Telle est la consigne qui nous est donnée, camarades-patriotes.

J’avoue que, au moment où je lis ces six pages… d’argumentaires,  je ne saisis pas tout. Mais plus je  lis, plus je comprends pourquoi je ne comprends pas : c’est parce que je suis une imbécile.

Qui n’a pas « pris conscience du danger »

Qui est dans la « méconnaissance », dans la « confusion », sous la « pression patronale ».

Imbécile certifiée, je ne suis pas de la même espèce que les crétins qui votent Rassemblement  national. Car j’appartiens à une autre race de débiles, les indépendantistes. Ceux qui, de la Nouvelle-Calédonie jusqu’à votre syndicat  défendent l’indépendance, la liberté de création, d’expression, de vote ou de non-vote.

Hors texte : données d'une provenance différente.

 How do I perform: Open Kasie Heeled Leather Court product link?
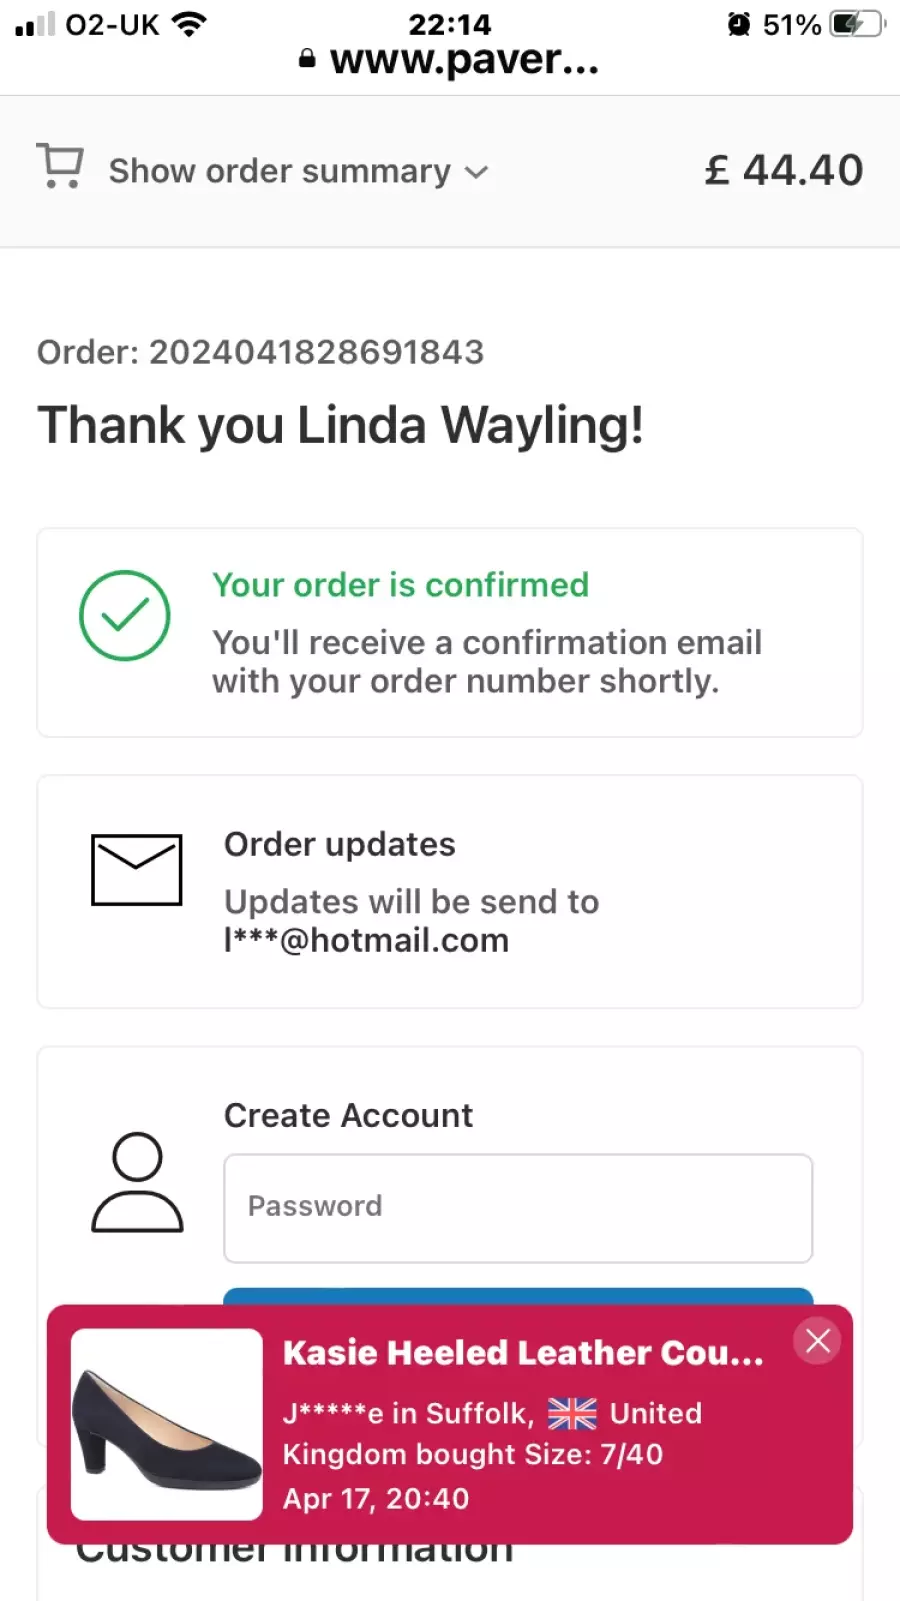(523, 1353)
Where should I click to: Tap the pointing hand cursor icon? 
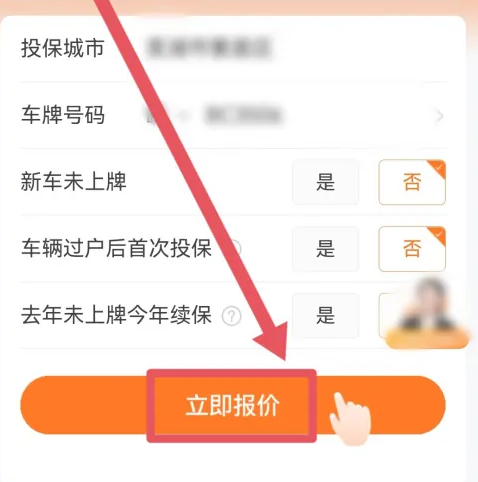pos(350,419)
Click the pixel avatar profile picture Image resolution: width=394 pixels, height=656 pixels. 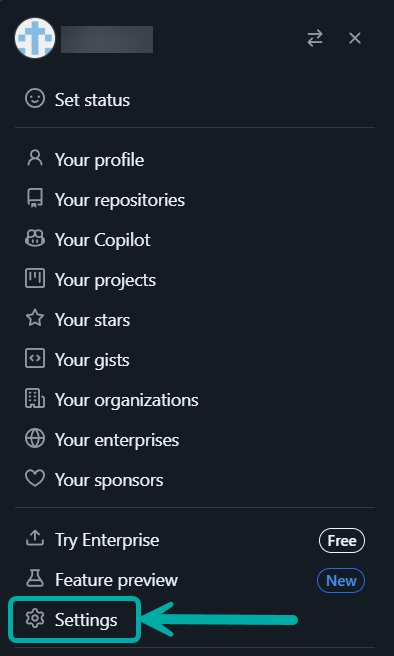tap(35, 38)
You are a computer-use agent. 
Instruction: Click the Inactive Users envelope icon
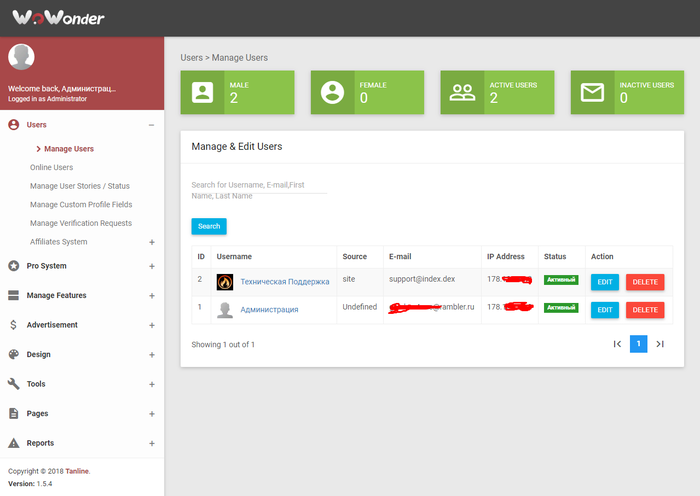point(592,92)
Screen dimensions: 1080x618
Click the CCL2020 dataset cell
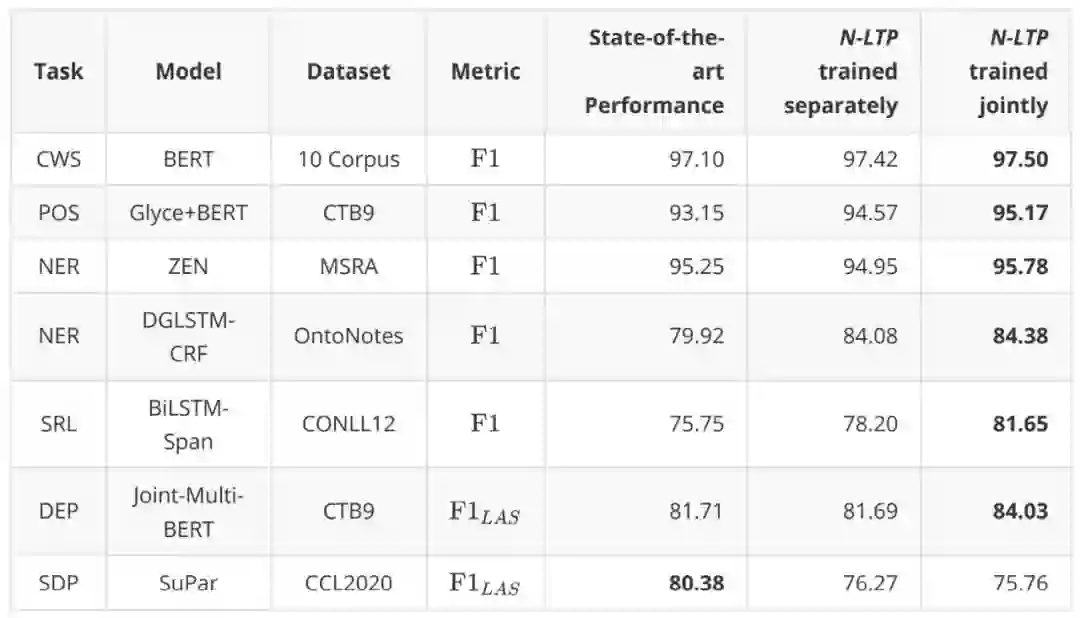[x=348, y=582]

Notre syndicat rassemble des auteurs et des compositeurs dont le commun est le droit d’auteur. Notre syndicat défend nos intérêts matériels et moraux, collectifs et individuels.  Il n’est pas le véhicule de nos aspirations ou opinions personnelles, qui sont toutes très différentes.  Il n’est pas notre paradis perdu. Il n’est pas notre œuvre,  marquée par notre singularité, par l’empreinte de notre personnalité. Il est une personne morale distincte de nous. Nous l’animons, avec nos sensibilités, mais sa mission nous dépasse et elle est d’intérêt général… en tout cas collectif.

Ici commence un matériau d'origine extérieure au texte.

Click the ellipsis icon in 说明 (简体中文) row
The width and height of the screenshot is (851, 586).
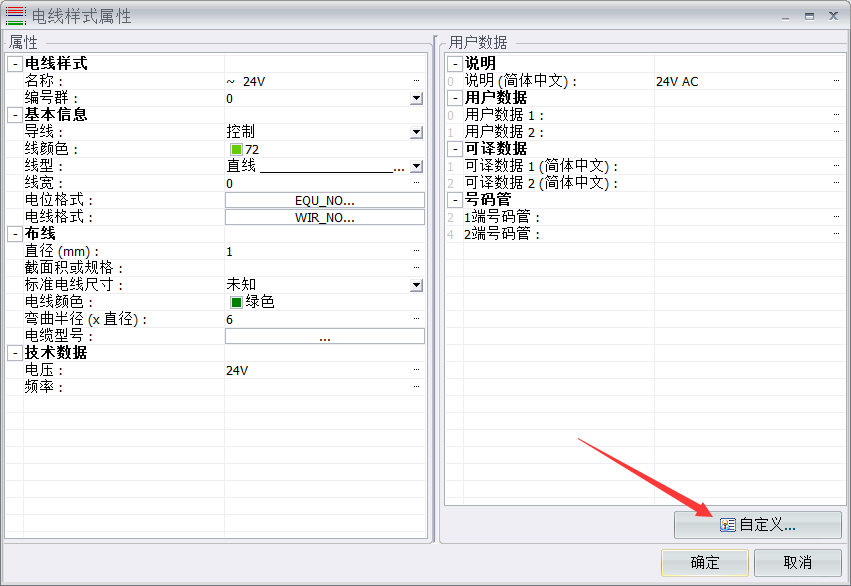(x=836, y=81)
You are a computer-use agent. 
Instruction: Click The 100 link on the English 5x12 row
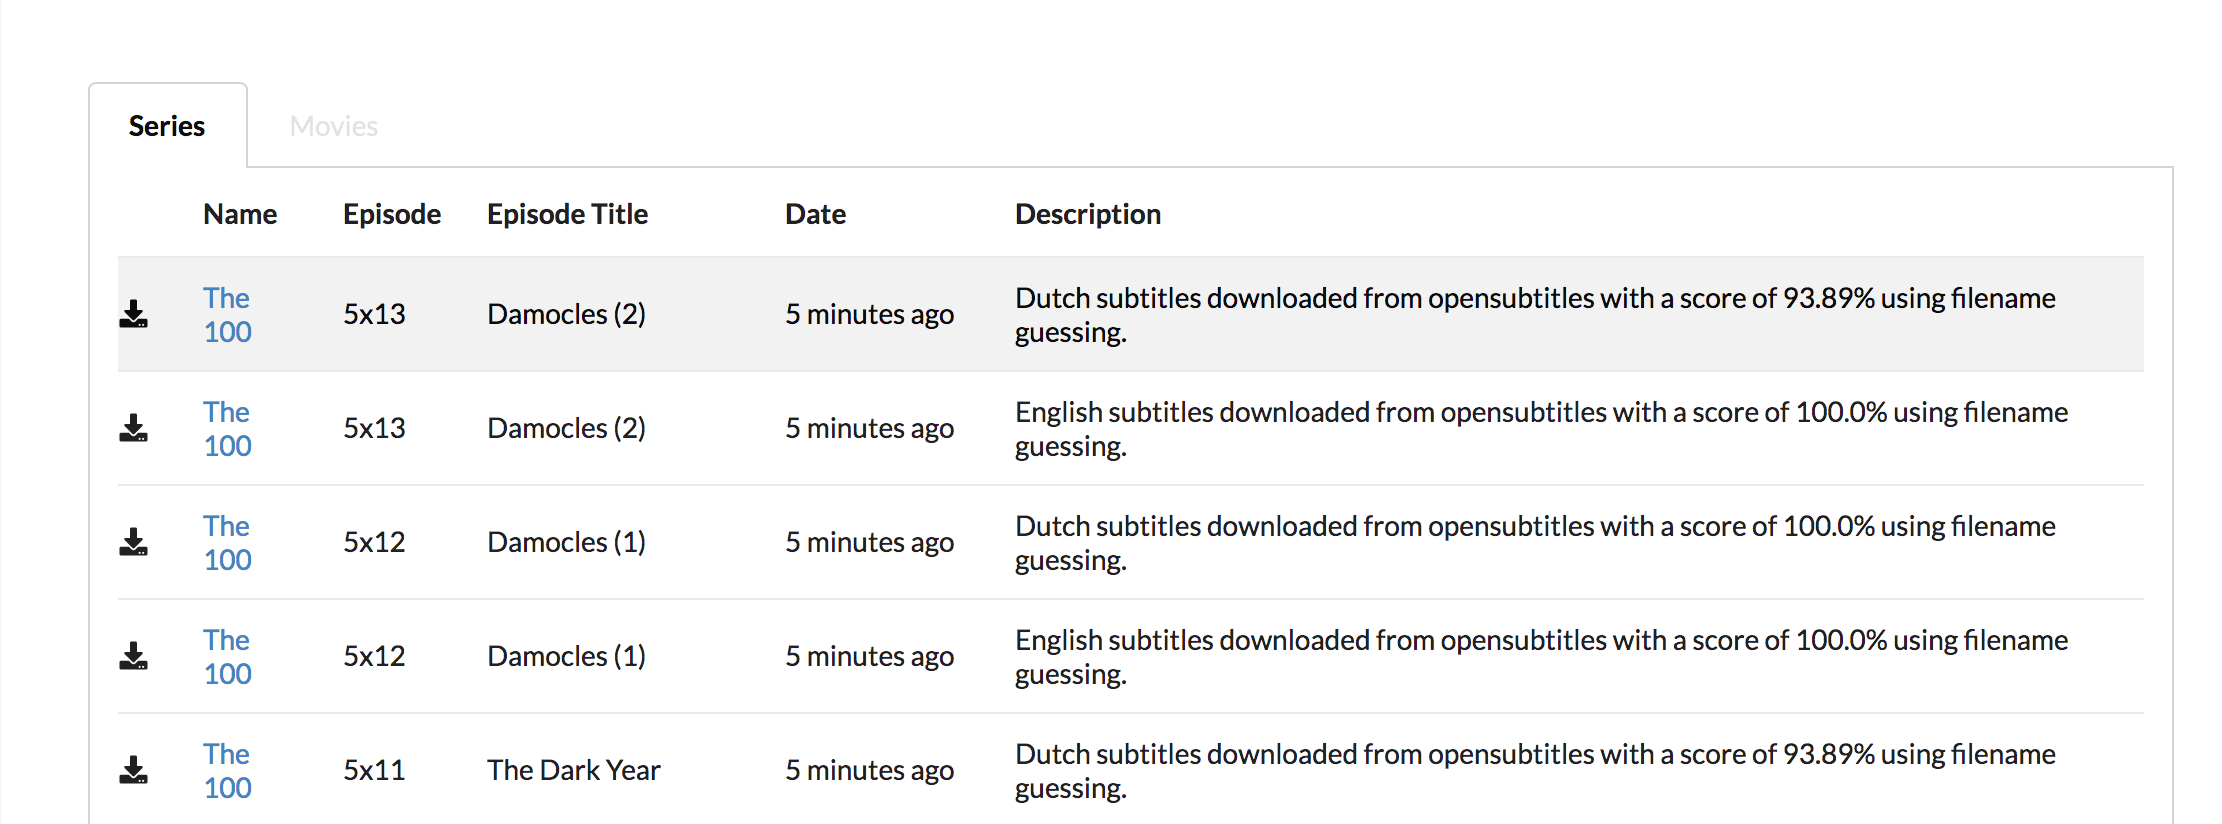coord(227,656)
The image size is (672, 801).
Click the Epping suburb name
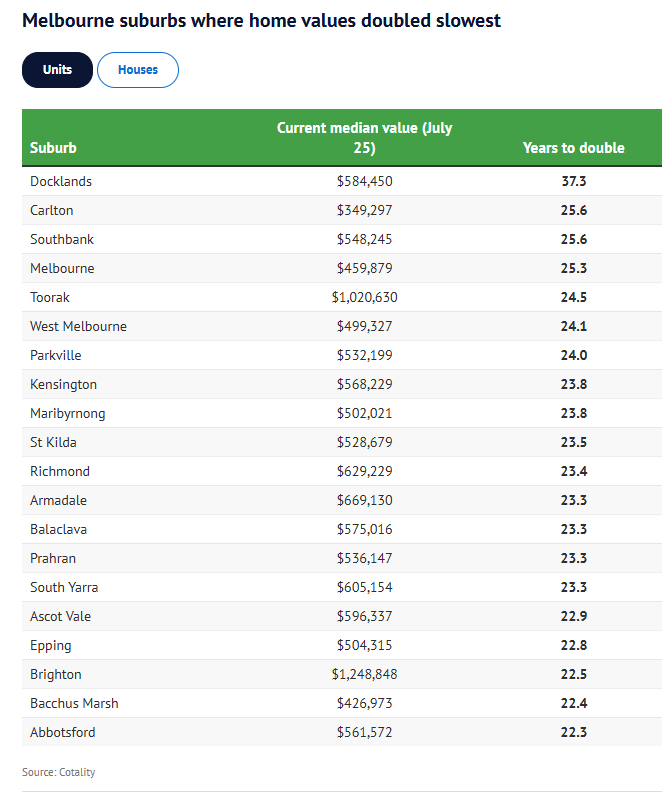[51, 646]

Alors j’ai lu trois fois la prose de notre CGT et j’ai bondi quatre fois de ma chaise.

« Il faut tout faire pour empêcher ce scénario catastrophe »

« Il convient de prendre les dispositions pour que personne ne manque à l’appel »

« Un trop grand nombre de nos syndicats sont absents des actions, et ne répondent pas aux sollicitations. C’est un véritable problème qui ne peut plus durer. »

« Aucun ne doit rester en dehors de la bataille »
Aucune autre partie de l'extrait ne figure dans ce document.